Lois, needing to gather DC and some items is difficult with him watching. Once I leave it will be his life's ambition to teach me a lesson, he will leave the house then, cos he will have a burning drive to fuck me over good and proper.

OP posts:
stripeylion3 · 01/01/2014 10:38

Aussiemum, yr name made me well up.

OP posts:
LoisChristmasPuddingLane · 01/01/2014 10:38

Then you need to be housed somewhere he cannot find you. Is this possible in your country?

CogitoErgoSometimes · 01/01/2014 10:45

Sorry, didn't realise you weren't in the UK.

Lweji · 01/01/2014 10:45

Why don't you leave some items elsewhere, at relatives, friends, work, storage facility even? Then just pick them up when you leave.

stripeylion3 · 01/01/2014 10:45

I will stay with my DM DF, but they are old and when we go away in two weeks H knows the family home is completely unattended and I completely expect him to fireball it.

He is a classic Narc and completely BELIEVES that I am the source of all his woes.

My parents have worked so hard all of their lives I can't risk this happening. Two weeks house unattended with H just minutes away would be way too much temptation.

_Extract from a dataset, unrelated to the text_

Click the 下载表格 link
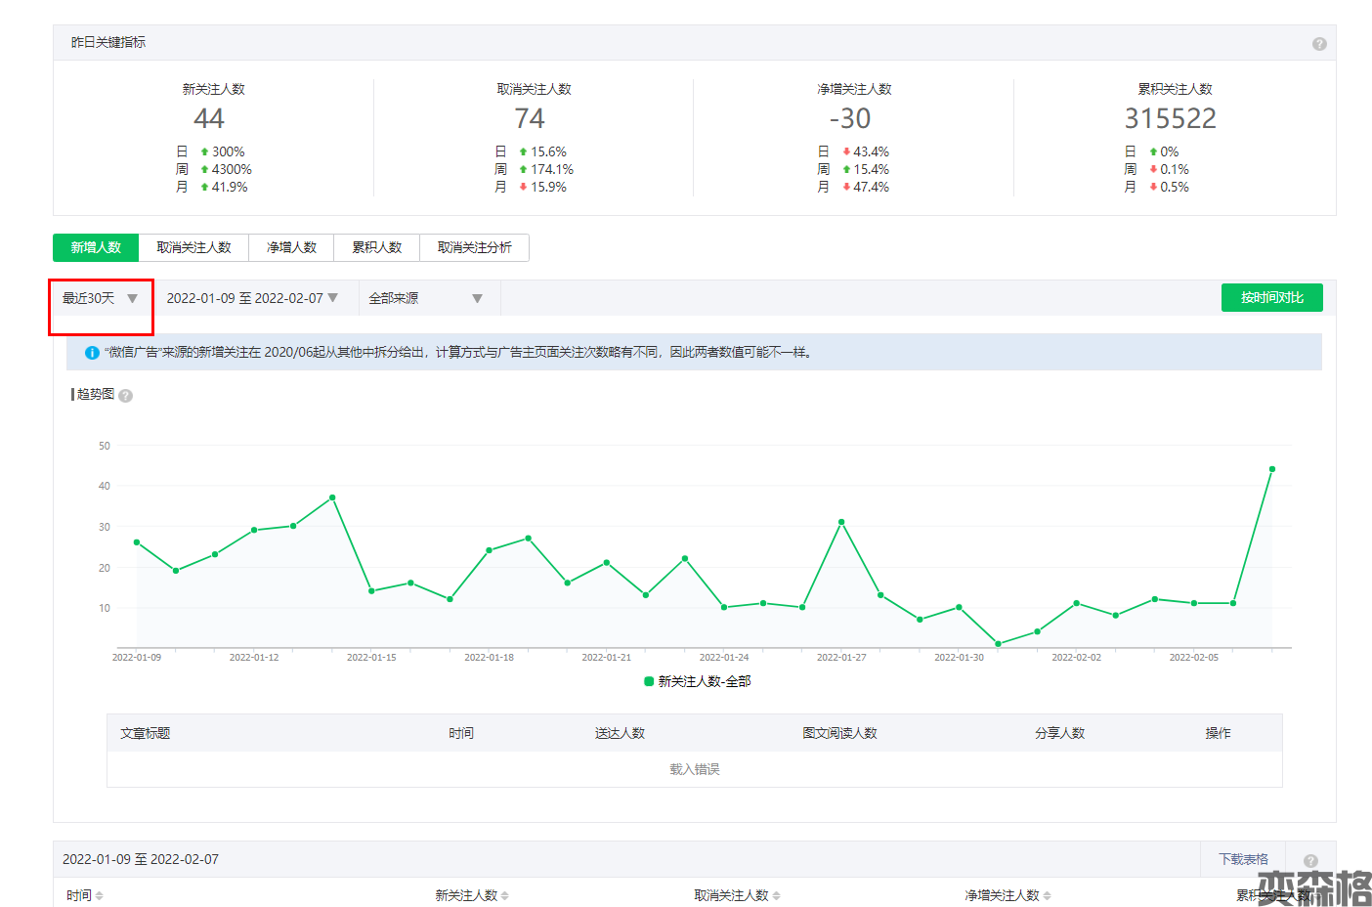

Once when I left overnight and went to a friends he came over yelling and screaming and disconnected the mains power at the front of the house, this over a seemingly smaller slight. He is totally deranged.

OP posts:
stripeylion3 · 01/01/2014 10:48

Lweji, yes, done that, thanks. I really do want to get a couple of other items. I know they're only possessions but they will distract the DC in the aftermath and if I don't he will sell them.

OP posts:
CogitoErgoSometimes · 01/01/2014 10:48

If he does come over yelling and screaming, disconnecting power etc then you would be able to call the police and have him restrained at that point because he would be committing a public order offence.

Do you have a lawyer?

stripeylion3 · 01/01/2014 10:51

In this country if he has not been proven (with solid proof) to have harmed DC he has every right to significant and meaningful contact with them.

So disappearing would not be worth the effort. He cares for the children just despises me.

OP posts:
LoisChristmasPuddingLane · 01/01/2014 10:53

It sounds to me like his very existence harms the children.